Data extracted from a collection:
--------

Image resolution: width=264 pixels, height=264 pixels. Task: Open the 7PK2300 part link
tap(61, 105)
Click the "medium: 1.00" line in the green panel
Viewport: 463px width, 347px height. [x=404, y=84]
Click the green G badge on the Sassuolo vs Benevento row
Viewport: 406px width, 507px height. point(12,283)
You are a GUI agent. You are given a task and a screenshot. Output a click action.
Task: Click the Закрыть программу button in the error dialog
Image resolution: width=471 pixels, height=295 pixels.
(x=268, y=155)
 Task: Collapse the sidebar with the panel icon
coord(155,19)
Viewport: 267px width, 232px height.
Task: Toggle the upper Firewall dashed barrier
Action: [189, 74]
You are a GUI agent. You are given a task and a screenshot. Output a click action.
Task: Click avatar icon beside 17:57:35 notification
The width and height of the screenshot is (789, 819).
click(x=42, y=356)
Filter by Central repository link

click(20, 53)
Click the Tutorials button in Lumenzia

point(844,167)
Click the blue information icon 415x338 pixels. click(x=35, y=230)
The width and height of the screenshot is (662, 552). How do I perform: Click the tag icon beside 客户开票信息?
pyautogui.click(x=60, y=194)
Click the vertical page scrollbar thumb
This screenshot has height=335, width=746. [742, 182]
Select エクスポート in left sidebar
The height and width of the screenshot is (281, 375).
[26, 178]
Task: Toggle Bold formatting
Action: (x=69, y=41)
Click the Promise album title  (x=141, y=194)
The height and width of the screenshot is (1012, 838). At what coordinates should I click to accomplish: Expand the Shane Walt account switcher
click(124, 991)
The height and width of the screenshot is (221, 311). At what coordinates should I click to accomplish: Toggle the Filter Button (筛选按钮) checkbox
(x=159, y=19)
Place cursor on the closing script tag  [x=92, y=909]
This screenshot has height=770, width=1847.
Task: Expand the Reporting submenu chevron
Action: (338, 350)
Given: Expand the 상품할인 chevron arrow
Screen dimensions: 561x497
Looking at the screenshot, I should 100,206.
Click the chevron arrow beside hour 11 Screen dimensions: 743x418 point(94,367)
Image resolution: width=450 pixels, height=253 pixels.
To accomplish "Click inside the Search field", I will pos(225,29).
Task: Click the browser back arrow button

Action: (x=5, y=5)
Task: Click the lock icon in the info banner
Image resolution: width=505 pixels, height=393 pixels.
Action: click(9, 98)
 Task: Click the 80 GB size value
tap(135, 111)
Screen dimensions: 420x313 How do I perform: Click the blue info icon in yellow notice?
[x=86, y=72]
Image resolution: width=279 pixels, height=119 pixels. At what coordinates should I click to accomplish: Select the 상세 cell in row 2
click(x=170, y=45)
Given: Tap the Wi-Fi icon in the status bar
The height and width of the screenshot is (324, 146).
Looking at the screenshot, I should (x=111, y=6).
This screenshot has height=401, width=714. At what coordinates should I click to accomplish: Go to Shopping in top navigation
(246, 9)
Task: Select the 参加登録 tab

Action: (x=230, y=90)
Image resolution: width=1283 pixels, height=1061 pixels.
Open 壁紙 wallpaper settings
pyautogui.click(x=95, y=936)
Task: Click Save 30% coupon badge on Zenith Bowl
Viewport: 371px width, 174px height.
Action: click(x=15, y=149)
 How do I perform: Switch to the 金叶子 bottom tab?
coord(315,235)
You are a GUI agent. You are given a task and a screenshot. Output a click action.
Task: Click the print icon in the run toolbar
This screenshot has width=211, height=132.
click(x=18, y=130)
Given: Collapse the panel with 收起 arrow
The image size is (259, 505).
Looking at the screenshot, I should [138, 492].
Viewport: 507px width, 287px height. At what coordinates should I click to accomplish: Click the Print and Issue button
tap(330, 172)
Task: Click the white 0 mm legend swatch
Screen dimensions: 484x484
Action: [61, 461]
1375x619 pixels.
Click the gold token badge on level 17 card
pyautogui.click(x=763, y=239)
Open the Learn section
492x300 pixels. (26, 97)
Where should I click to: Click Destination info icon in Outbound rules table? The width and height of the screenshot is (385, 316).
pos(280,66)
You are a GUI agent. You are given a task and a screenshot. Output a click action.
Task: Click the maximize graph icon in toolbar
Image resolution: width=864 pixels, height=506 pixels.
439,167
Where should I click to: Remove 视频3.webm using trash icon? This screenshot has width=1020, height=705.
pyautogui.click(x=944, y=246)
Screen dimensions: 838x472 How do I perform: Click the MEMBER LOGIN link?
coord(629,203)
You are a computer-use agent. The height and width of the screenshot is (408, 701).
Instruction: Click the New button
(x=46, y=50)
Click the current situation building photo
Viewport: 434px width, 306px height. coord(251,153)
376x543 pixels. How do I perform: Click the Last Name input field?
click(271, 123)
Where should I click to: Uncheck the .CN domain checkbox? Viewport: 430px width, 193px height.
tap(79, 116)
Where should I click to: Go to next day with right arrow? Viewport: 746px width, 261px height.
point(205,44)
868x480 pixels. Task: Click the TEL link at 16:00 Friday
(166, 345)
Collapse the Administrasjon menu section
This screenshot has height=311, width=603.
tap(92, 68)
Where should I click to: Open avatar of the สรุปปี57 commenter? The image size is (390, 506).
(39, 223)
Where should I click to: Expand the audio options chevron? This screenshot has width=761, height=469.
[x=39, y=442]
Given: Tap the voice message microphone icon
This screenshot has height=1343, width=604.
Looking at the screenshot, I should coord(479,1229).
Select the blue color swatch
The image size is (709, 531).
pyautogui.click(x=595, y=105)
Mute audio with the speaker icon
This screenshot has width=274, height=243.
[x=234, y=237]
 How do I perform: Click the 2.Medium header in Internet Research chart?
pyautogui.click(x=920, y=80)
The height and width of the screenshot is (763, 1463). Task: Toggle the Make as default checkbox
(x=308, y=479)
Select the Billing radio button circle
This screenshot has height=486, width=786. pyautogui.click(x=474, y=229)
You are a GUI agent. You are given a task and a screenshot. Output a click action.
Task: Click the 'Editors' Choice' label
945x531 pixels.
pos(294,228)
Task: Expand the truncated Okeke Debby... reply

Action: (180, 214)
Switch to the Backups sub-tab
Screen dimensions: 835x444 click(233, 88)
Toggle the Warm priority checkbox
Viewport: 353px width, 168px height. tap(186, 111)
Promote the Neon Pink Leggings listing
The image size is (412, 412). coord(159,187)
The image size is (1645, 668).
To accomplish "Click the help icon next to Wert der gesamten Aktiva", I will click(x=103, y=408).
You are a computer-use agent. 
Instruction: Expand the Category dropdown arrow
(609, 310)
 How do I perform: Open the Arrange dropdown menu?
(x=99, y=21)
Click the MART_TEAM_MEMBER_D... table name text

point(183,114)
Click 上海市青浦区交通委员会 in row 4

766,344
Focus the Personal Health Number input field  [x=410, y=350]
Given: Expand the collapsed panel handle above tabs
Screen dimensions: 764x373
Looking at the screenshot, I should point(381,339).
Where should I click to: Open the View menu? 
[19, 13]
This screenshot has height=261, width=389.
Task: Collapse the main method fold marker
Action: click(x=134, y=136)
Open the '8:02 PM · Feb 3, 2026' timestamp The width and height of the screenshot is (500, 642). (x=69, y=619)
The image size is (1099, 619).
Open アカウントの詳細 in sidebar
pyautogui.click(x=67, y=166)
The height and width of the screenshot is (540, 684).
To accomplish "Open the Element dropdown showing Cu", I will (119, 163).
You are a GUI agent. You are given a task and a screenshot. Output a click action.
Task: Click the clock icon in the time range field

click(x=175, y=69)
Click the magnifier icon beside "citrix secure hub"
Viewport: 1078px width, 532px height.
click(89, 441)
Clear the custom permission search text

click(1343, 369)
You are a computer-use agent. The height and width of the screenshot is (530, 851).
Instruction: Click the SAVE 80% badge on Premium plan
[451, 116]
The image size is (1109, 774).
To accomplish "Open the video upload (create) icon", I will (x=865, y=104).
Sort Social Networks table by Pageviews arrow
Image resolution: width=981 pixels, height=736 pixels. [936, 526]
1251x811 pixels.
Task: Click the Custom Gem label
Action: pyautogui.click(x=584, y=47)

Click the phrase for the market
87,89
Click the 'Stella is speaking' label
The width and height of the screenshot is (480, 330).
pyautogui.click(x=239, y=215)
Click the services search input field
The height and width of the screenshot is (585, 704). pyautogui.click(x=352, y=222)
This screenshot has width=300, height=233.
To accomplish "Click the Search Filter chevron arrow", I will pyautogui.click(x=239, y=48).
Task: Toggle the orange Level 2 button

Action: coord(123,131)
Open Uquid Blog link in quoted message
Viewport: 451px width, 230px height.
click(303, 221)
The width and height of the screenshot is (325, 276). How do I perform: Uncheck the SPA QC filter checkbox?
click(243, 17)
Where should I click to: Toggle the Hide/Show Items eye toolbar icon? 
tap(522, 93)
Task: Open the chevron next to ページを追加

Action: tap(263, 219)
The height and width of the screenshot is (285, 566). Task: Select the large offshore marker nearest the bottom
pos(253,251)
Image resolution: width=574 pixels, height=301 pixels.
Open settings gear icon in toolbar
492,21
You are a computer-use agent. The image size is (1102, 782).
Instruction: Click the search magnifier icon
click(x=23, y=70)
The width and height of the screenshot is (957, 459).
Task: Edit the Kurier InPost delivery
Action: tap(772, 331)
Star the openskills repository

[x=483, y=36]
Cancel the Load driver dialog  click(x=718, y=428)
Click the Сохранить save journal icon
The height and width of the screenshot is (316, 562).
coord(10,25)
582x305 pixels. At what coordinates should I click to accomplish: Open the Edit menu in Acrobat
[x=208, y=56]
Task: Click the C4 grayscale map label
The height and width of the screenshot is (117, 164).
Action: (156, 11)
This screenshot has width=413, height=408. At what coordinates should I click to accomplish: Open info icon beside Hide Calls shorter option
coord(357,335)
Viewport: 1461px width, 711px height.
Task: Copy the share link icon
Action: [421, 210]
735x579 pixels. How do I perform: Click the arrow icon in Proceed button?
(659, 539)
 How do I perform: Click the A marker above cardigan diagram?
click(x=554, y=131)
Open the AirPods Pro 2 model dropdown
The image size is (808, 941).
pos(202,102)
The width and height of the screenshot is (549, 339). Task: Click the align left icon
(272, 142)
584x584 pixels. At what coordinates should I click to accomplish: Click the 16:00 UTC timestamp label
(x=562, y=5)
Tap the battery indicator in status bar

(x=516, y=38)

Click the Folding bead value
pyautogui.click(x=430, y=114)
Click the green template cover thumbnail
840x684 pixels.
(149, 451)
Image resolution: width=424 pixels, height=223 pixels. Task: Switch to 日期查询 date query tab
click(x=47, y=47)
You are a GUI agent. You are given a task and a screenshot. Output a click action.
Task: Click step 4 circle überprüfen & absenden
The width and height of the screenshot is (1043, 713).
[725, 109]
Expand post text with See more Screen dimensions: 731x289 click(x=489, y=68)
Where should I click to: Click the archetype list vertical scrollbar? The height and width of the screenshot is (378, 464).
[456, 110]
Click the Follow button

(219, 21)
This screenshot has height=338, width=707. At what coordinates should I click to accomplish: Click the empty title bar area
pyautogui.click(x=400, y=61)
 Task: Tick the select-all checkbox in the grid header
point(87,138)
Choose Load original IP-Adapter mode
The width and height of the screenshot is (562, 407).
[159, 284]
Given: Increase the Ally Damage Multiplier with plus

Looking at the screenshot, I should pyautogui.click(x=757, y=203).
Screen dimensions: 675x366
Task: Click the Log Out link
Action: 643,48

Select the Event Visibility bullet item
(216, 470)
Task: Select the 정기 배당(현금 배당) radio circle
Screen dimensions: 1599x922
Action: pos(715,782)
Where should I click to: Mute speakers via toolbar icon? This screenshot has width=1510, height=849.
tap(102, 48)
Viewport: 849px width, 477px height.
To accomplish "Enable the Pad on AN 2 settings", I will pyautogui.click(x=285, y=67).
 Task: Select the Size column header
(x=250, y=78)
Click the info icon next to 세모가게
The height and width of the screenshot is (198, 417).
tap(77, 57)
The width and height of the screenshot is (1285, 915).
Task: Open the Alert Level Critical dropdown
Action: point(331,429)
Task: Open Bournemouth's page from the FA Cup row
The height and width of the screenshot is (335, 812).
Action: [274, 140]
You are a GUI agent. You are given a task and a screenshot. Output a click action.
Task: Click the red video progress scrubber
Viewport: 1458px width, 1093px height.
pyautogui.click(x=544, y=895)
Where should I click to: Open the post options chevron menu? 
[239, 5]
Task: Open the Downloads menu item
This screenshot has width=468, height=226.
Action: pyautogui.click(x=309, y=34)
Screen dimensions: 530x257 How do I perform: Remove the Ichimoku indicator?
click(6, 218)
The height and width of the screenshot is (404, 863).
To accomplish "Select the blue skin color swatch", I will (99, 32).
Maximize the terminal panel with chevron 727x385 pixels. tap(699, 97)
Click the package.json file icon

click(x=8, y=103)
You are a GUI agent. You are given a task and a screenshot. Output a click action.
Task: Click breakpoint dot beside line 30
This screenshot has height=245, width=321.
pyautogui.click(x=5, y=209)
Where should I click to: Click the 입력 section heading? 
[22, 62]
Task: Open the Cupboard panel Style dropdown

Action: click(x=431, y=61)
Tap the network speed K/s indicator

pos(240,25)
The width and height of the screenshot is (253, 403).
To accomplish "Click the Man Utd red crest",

--------

**Assignment**
Search the entries for the word "computer" and copy every line that has it.

**Solution to this problem**
You are a computer-use agent. The height and width of the screenshot is (408, 701).
You are a computer-use agent. 
You are a computer-use agent. The height and width of the screenshot is (530, 851).
You are a computer-use agent. The image size is (1102, 782).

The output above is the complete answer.